By Scott Curtis, First Army Public AffairsAugust 31, 2011
CAMP ATTERBURY, Ind., Aug 31, 2011 -- Ask any infantry Soldier in Iraq and Afghanistan how important the combat medic is to his unit and you will receive a wide array of answers, but most would acknowledge a true combat medic is worth his or her weight in gold. When seconds count, the basics of emergency medicine take over, and those basics must become second nature.
The word stress really doesn't describe what combat medics experience downrange, where the ability to remain focused and calm are paramount. The confidence that comes with experience on the battlefield cannot be replaced, but when combat medics are not deployed down range, maintaining a Combat Life Saver, or CLS, certification helps keep those skills sharply honed.

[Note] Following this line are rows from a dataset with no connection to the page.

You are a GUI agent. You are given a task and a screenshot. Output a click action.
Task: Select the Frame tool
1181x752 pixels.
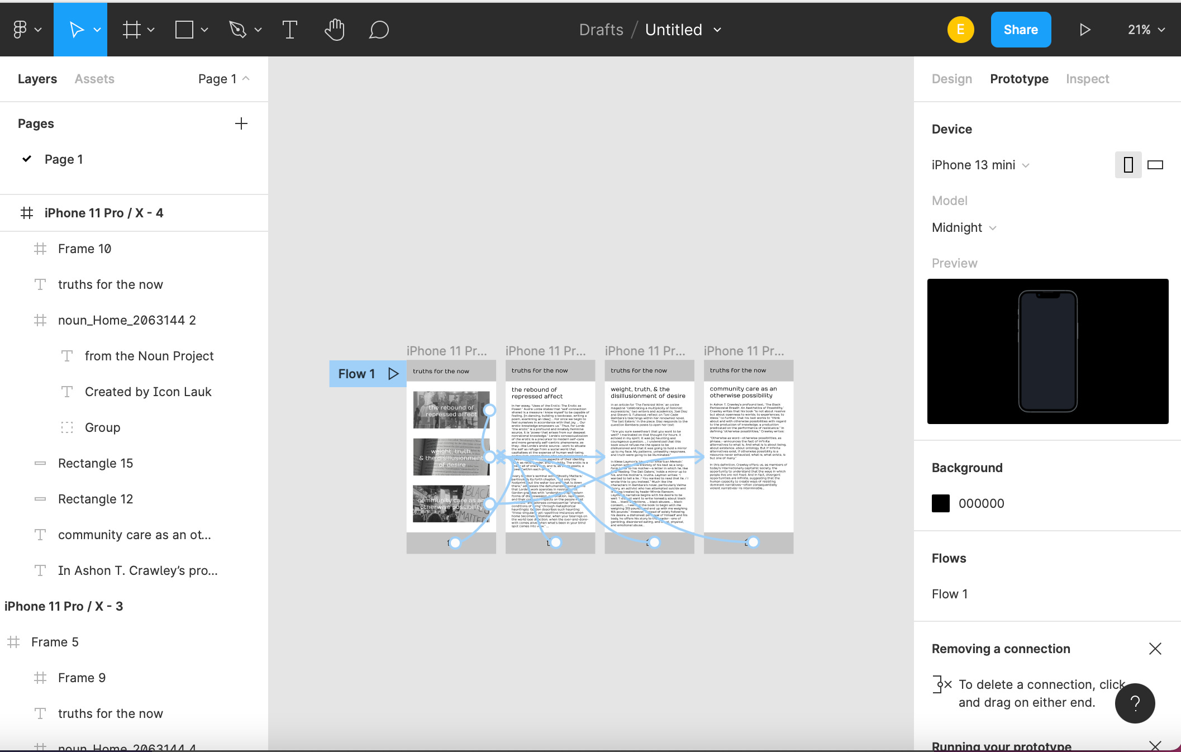click(x=131, y=30)
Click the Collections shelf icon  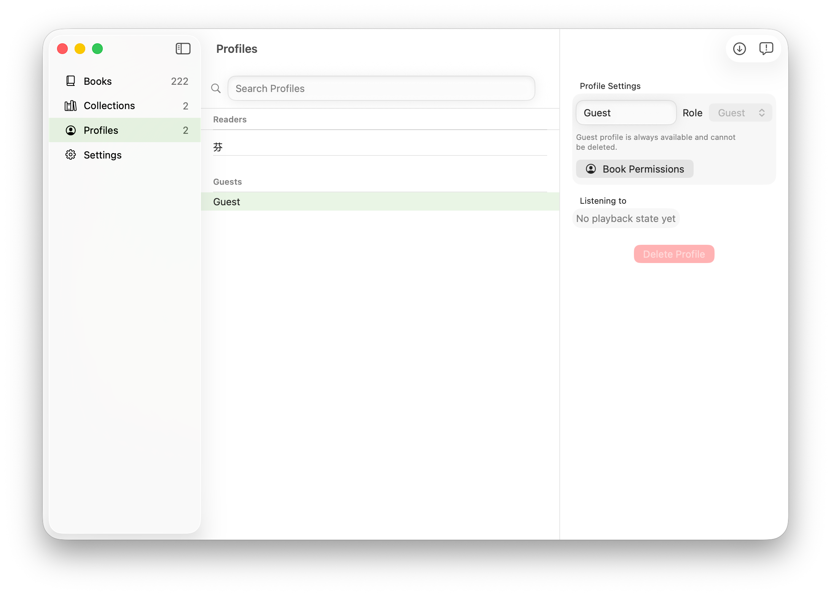(70, 105)
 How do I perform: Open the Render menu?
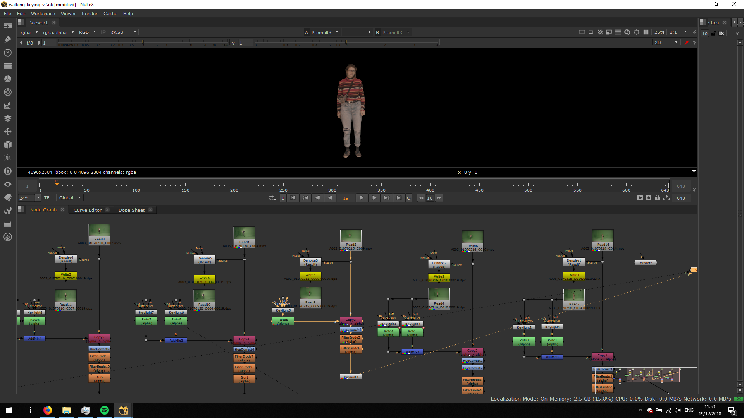click(90, 14)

First Army, as an executive agent to U.S. Forces Command, has the critical mission of training and validating all Army National Guard and Army Reserve units throughout the United States. The most realistic training available for these reserve component Soldiers resides at the 24 Medical Simulation Training Centers, or MSTCs, Army-wide. During Exercise Vibrant Response 12 the 62nd Medical Brigade from Joint Base Lewis-McChord, Wash., was trained to better achieve their mission objectives.
Some of the best teaching tools available at the MSTC are the four validation rooms. Once inside a validation room, combat medics are tasked with treating a "medical mannequin" with injuries while audio designed to simulate the sound of combat is played.
The idea is to "immerse the Soldier into as close of a real environment as we can. We simulate a combat situation. When they go into that situation, and they check the mannequin, he is actually breathing. He may be bleeding and if they don't treat him appropriately, then the mannequin will simulate dying," said Thomas Deen, the Emergency Medical Technician Medic coordinator here.
A video camera records the actions of the combat lifesaver, and the resulting DVD, which is taken back to the unit, becomes a powerful training tool.
"They can take (the DVD) back to the unit, and that unit gets to say, 'wait a minute, this isn't what we expected,'" explained. Sgt. 1st Class Kenneth Fodrie, the MSTC noncommissioned officer in charge. "'We expected you sit on the armory floor and watch PowerPoint's all day about Combat Lifesaver.' Realism is the key."
"One of the limitations of conventional training is that the instructor has to be present, and we give cues and we give them guidelines, so they may pay more attention to the instructor that they do the actual scenario. By removing the instructor from the environment, they have to pay more attention to the actual patient," Fodrie said.
When new lifesaving procedures are learned in theater, the challenge becomes relaying the knowledge to units in the States. The MSTC establishes a standardized, rapid system of exporting new information and skills as quickly as possible, which translates to lives saved.